Development and validation of a machine learning model for predicting postherpetic neuralgia risk
Xiao Chen1, Xinqiang Lin1, Chaoyue Lin2
1Department of Pain Medicine, The Affiliated Hospital of Putian University, Putian, China.
Frontiers in Neurology
|May 4, 2026
Summary
Machine learning models can predict postherpetic neuralgia (PHN) risk after herpes zoster (HZ) onset.

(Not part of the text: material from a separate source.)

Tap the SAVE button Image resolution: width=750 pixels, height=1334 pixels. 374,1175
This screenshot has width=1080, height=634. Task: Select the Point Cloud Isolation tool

The XGBoost model, using factors like age and antiviral timing, shows high accuracy for early patient stratification.
Area of Science:
- Computational medicine
- Epidemiology
- Machine learning in healthcare
Background:
- Postherpetic neuralgia (PHN) is a significant complication of herpes zoster (HZ).
- Early identification of patients at high risk for PHN is crucial for effective intervention.
- Developing predictive models can aid in timely clinical management.
Purpose of the Study:
- To develop and validate machine learning (ML) models for predicting PHN risk following HZ onset.
- To identify key clinical factors associated with PHN development.
- To create a tool for early risk stratification of HZ patients.
Main Methods:
- Retrospective analysis of two prospective cohorts (n=627 training, n=219 validation).
- Feature selection using LASSO regression and Boruta algorithm.
- Development and evaluation of ten ML models using AUC, accuracy, sensitivity, F1 score, calibration, and clinical utility.
- Model interpretation via SHapley Additive exPlanations (SHAP).
Main Results:
- PHN incidence was 19.0% in the training cohort and 22.8% in the validation cohort.
- Five key risk factors identified: age, timing of antiviral therapy, acute pain severity, prodromal pain, and diabetes.
- XGBoost model demonstrated superior performance with AUCs of 0.826 (training) and 0.840 (validation).
- SHAP analysis confirmed age as the most significant predictor.
Conclusions:
- The XGBoost model effectively predicts PHN risk using five accessible clinical factors.
- This ML tool facilitates early risk stratification for HZ patients.
- The model supports personalized management strategies for preventing PHN.